> Work instructions
Output the line containing "Uncheck Split by shape" and each line after it through the end of the data, exactly as written, with pictures left out.

> Exercise inputs
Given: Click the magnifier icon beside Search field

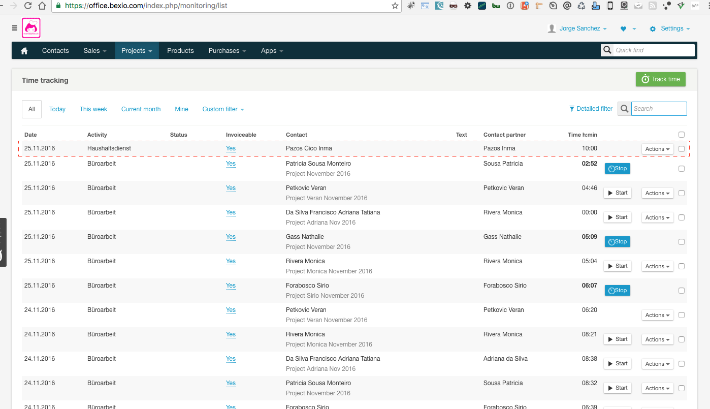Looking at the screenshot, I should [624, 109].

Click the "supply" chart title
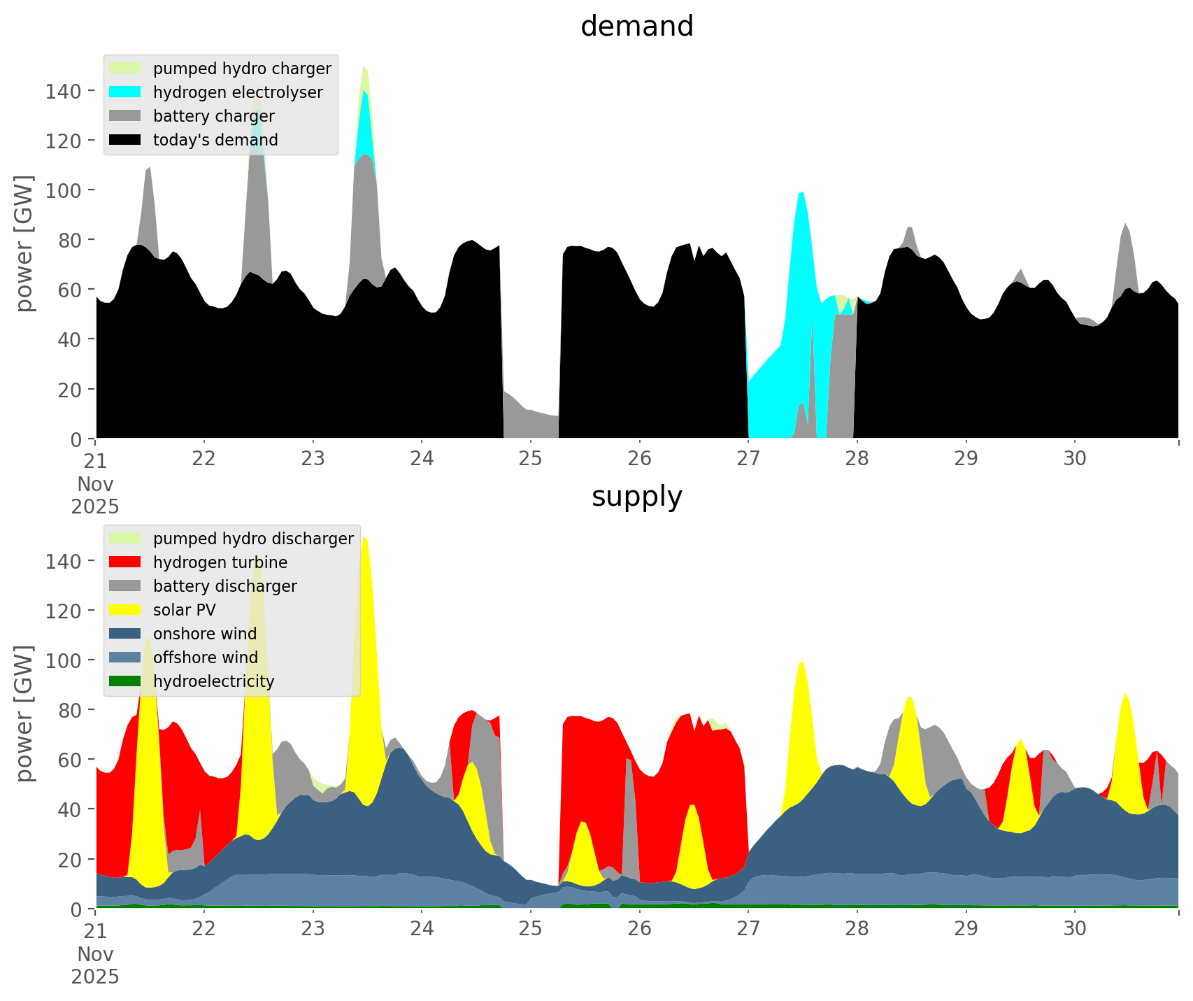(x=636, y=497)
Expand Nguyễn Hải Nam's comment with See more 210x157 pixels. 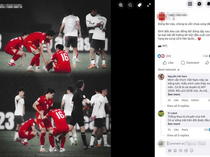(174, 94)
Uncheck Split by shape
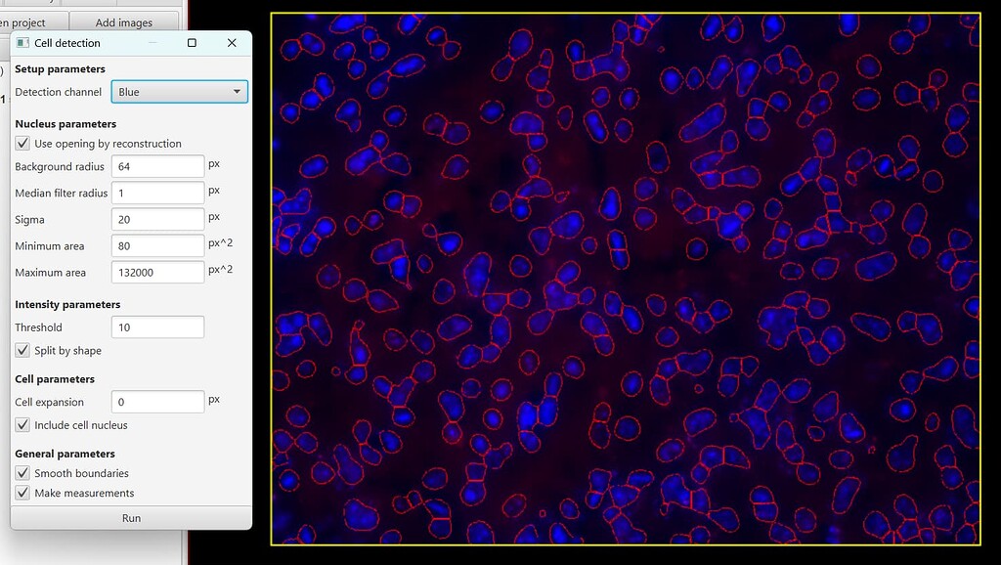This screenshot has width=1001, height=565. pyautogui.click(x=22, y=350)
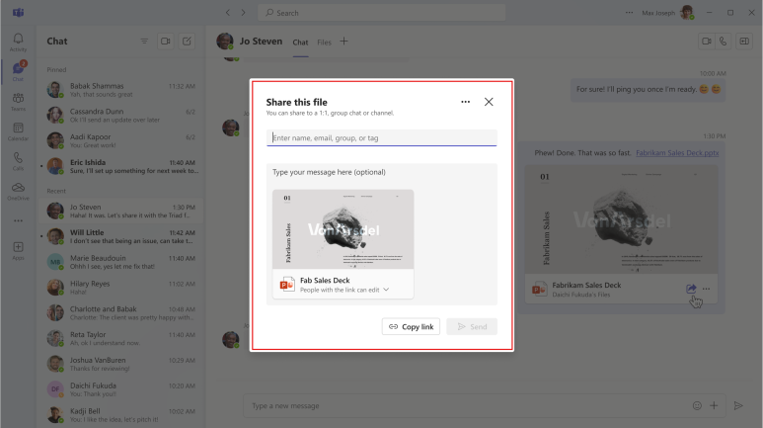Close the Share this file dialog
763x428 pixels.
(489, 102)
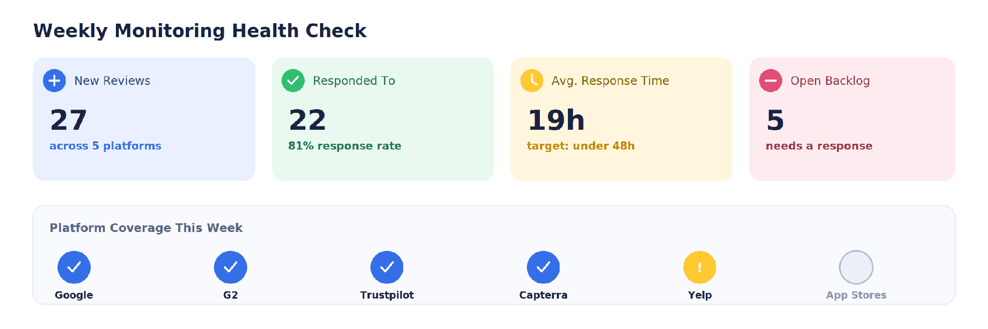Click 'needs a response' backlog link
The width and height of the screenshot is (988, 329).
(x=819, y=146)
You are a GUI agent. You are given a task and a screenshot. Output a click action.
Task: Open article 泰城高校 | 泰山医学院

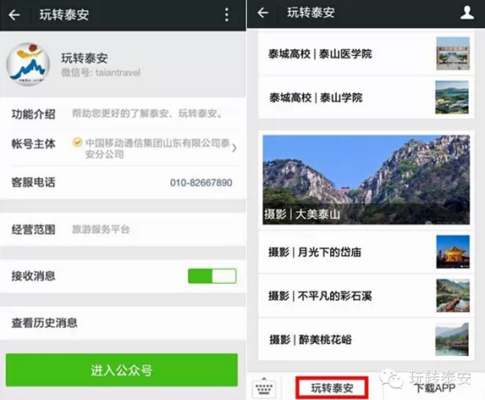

> Your response
Uncheck Split by shape
This screenshot has width=1001, height=565. pyautogui.click(x=22, y=350)
Close the Share this file dialog
763x428 pixels.
(489, 102)
Click 'needs a response' backlog link
The width and height of the screenshot is (988, 329).
(x=819, y=146)
You are a GUI agent. You are given a task and a screenshot. Output a click action.
Task: Open article 泰城高校 | 泰山医学院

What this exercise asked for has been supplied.